Blender salsas are my favorite to make because they are so ridiculously easy! When I found this recipe I was super excited to try it. This recipe calls for a ridiculous amount of serrano peppers though (20-25!), and I hate things hot and spicy, so I just eliminated them all and added some diced green chilis (in my opinion, jarred sliced jalapenos would work just fine too!).
Since finding this recipe, I've made it twice now. This last time I froze it in smaller jars so I can take out about 1 cup at a time. I'm so excited that I found this recipe.
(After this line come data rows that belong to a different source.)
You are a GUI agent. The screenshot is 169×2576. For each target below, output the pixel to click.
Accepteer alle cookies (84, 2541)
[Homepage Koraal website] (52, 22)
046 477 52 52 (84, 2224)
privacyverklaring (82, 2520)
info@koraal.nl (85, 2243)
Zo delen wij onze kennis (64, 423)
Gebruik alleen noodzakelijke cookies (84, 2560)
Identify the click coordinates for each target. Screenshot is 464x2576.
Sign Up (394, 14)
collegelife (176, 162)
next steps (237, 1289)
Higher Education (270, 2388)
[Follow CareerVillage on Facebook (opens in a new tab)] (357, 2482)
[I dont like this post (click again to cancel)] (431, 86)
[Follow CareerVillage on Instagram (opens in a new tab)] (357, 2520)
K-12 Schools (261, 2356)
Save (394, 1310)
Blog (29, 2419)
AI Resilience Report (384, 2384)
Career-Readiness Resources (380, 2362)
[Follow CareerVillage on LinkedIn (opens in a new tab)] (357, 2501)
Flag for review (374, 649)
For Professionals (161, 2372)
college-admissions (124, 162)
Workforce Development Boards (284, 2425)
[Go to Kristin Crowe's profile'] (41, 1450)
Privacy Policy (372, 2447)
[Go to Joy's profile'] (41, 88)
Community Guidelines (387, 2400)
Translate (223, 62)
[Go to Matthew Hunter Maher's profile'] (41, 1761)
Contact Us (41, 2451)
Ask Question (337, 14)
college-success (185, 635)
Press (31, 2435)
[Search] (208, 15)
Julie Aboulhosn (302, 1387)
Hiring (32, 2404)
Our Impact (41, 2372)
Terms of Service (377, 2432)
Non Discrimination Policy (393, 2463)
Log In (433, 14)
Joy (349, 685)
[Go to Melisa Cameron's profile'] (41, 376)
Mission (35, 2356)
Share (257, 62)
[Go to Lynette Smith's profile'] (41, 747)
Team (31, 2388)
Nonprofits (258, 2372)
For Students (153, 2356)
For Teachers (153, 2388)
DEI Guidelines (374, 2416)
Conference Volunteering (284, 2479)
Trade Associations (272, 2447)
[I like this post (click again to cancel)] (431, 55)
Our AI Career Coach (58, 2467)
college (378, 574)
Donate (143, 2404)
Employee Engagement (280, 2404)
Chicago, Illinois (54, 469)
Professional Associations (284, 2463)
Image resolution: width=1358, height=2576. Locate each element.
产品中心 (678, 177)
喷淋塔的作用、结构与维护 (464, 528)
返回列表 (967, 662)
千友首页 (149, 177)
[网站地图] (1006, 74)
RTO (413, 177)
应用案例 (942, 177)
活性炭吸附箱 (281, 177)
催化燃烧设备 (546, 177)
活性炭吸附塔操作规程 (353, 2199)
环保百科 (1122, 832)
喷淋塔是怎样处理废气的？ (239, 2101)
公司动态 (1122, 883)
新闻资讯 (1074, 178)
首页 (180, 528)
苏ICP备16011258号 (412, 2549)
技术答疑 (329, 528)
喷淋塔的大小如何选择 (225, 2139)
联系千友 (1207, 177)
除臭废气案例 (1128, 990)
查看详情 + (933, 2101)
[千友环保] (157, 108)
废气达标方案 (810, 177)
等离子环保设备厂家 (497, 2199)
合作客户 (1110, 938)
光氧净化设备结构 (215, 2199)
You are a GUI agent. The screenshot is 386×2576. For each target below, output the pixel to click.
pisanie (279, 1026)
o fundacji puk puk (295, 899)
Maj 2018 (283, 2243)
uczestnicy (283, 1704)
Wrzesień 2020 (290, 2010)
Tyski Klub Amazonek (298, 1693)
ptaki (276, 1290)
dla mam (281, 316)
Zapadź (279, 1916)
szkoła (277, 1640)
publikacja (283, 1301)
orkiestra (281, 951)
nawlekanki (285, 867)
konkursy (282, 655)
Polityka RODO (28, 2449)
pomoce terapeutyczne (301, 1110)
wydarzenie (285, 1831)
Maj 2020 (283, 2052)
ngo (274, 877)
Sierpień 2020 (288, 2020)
My brother, Michael is dying for me to give him some and is still waiting for some to arrive via ups! (No I really didn't send it).
My second batch wasn't spicy at all so I tricked Allison into try it (I told her it was just like spaghetti sauce), and she loved it. She even told me it was so good, "it made her heart happy." I'm just glad I got her to eat a few servings of veggies! :)
16 full size tomatoes (I used about 8 on-the-vine tomatoes)2-3 yellow onions
20-25 serrano peppers (I used 1 jar of diced green chilis)
8-10 cloves of garlic (I used about 5)
1-2 tbsp salt
1-2 bunches of cilantro (I used 1)
I also added a little lime juice
Cut the tomatoes and onions in half and place cut side up on a cookie sheet along with the peppers. Roast at 400 degrees for about 30 minutes. (Until the onions are translucent)
Place all ingredients in a blender and pulse until relatively smooth (or however you like it!)